Screen.Recording.2025-01-05.at.6.18.31.PM.mov

EV Charging Stations Mapping

This project visualizes Electric Vehicle (EV) charging stations on an interactive map using Python and Folium. The data is sourced from a CSV file containing information about each charging station, such as its name, address, latitude, longitude, and other relevant details. By hovering over each marker on the map, users can view specific details about the charging station.

Table of Contents

Project Overview

With the rise in popularity of electric vehicles, the availability of charging stations has become crucial. This project aims to provide a visual representation of EV charging station locations to help EV users find convenient charging points.

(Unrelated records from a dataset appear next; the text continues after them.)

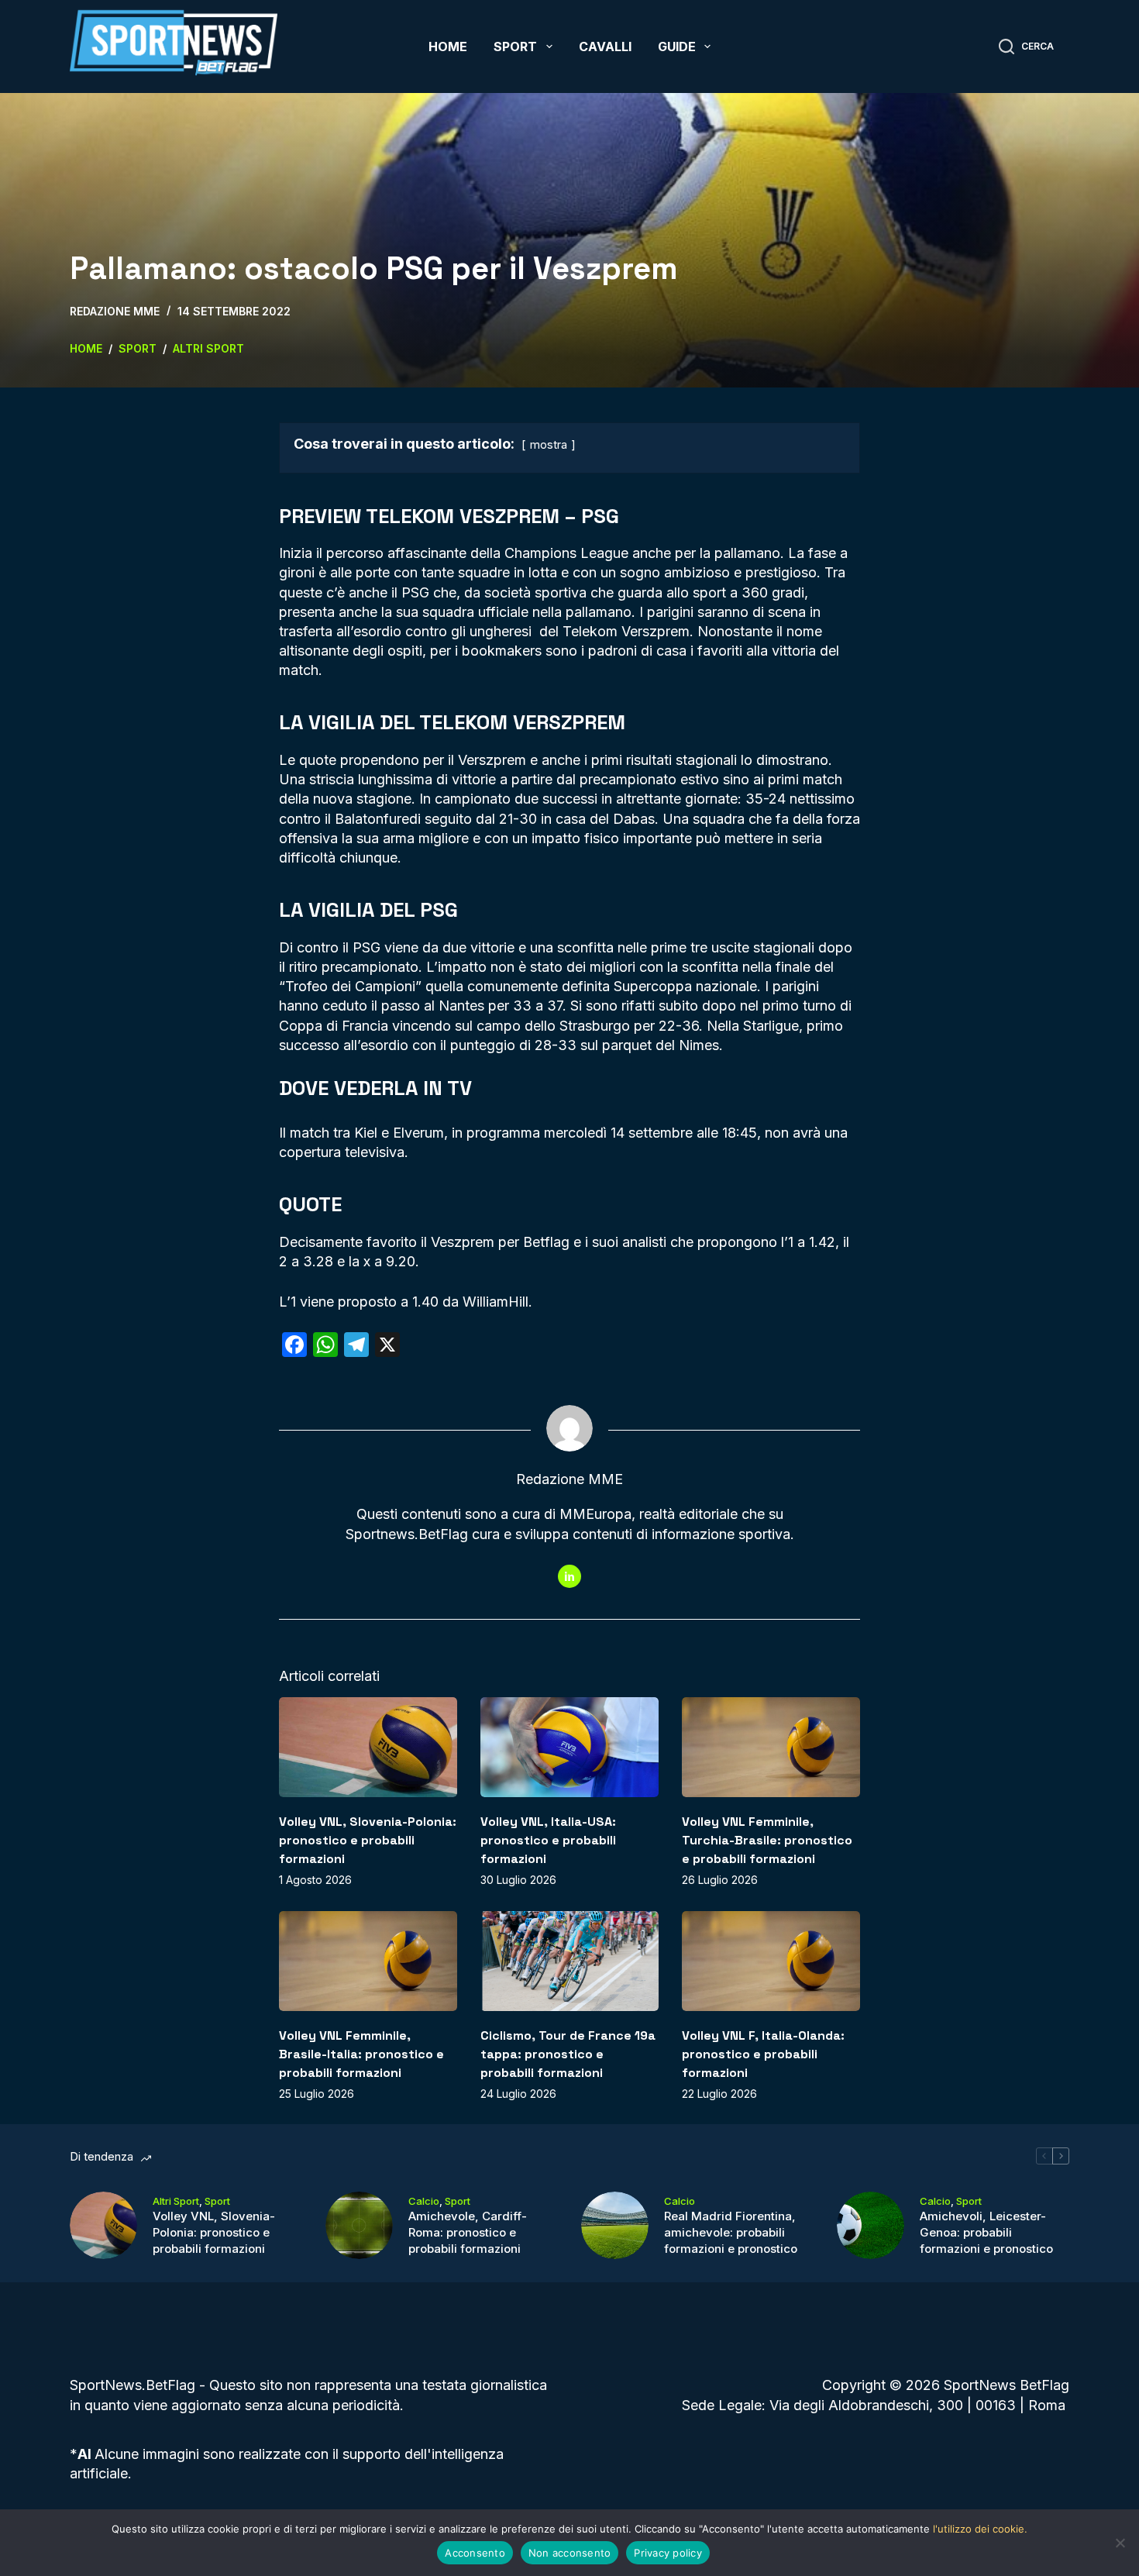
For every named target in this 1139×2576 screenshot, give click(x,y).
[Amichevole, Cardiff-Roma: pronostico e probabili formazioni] (359, 2225)
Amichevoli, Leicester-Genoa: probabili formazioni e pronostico (986, 2232)
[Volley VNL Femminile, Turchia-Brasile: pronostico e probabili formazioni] (771, 1747)
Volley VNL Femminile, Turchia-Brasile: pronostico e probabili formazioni (767, 1840)
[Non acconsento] (1119, 2542)
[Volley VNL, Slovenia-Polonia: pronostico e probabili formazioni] (368, 1747)
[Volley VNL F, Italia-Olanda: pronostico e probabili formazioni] (771, 1961)
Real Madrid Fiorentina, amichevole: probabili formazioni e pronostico (730, 2232)
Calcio (423, 2201)
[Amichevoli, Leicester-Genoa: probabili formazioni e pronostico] (870, 2225)
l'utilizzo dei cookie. (980, 2529)
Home (447, 46)
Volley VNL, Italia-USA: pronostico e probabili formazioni (548, 1840)
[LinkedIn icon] (569, 1576)
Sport (515, 46)
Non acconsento (569, 2553)
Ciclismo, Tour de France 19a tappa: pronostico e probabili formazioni (568, 2054)
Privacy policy (668, 2553)
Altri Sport (176, 2201)
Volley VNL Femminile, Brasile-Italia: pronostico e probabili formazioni (361, 2054)
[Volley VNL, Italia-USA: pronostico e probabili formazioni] (569, 1747)
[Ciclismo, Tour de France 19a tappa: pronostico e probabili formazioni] (569, 1961)
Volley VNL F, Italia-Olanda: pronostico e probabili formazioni (763, 2054)
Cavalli (605, 46)
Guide (677, 46)
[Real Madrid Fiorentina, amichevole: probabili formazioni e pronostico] (615, 2225)
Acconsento (475, 2553)
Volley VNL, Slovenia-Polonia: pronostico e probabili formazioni (367, 1840)
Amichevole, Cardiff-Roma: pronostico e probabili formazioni (467, 2232)
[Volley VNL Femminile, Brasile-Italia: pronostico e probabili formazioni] (368, 1961)
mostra (548, 444)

Using a dataset of charging stations, the project plots these locations on an interactive map, providing users with detailed information about each station when they hover over the map markers.

Features

  • Interactive Map: Displays all EV charging stations on a map.
  • Hover Information: Detailed information is displayed when hovering over each charging station marker.
  • Customizable Map: Change the map style, marker icons, and other settings.
  • Easy Integration: Import new datasets easily and update the map with new locations.

Dataset

The dataset is stored in a CSV file containing the following columns:

  • Station Name: Name of the EV charging station
  • Address: Address of the charging station
  • Latitude: Latitude of the charging station location
  • Longitude: Longitude of the charging station location
  • Other Details: Additional information (e.g., charging speed, available ports)

Example CSV File:

Station Name Address Latitude Longitude Other Details
Station A 123 Main St, City A 40.7128 -74.0060 50 kW, 2 ports
Station B 456 Elm St, City B 34.0522 -118.2437 150 kW, 4 ports
... ... ... ... ...

Installation

To run this project, you'll need to have Python installed along with the necessary libraries. Follow these steps to set up your environment:

  1. Clone the Repository

    git clone https://github.com/yourusername/EV_Charging_Stations_Mapping.git
    cd EV_Charging_Stations_Mapping
  2. Install Required Libraries

    Install the required Python libraries using pip:

    pip install folium pandas

Usage

  1. Prepare Your Dataset

    Ensure your dataset is in a CSV file format with the columns mentioned above. Update the file path in the script to point to your CSV file.

  2. Run the Script

    Use the following command to run the script and generate the map:

    python map_charging_stations.py
  3. View the Map

    The script will generate an HTML file containing the map. Open this file in your web browser to explore the EV charging stations.

    open my_map.html

Example Output

Here's an example of what the map will look like:

![Example Map]image

Each marker on the map represents a charging station. Hover over a marker to see details about the station, such as its name, address, and charging capabilities.

Script Explanation

Here's a brief explanation of the Python script used to generate the map:

import folium 
from folium.plugins import FastMarkerCluster
map = folium.Map(location =[41.5025,-72.69997], zoom_start=9)
latitudes = [a['latitude'] for a in records]
longitudes = [a['longitude']for a in records]
for record in records:
    coords =(record['latitude'], record['longitude'])
    folium.Marker(coords, popup=record['Station Name']).add_to(map)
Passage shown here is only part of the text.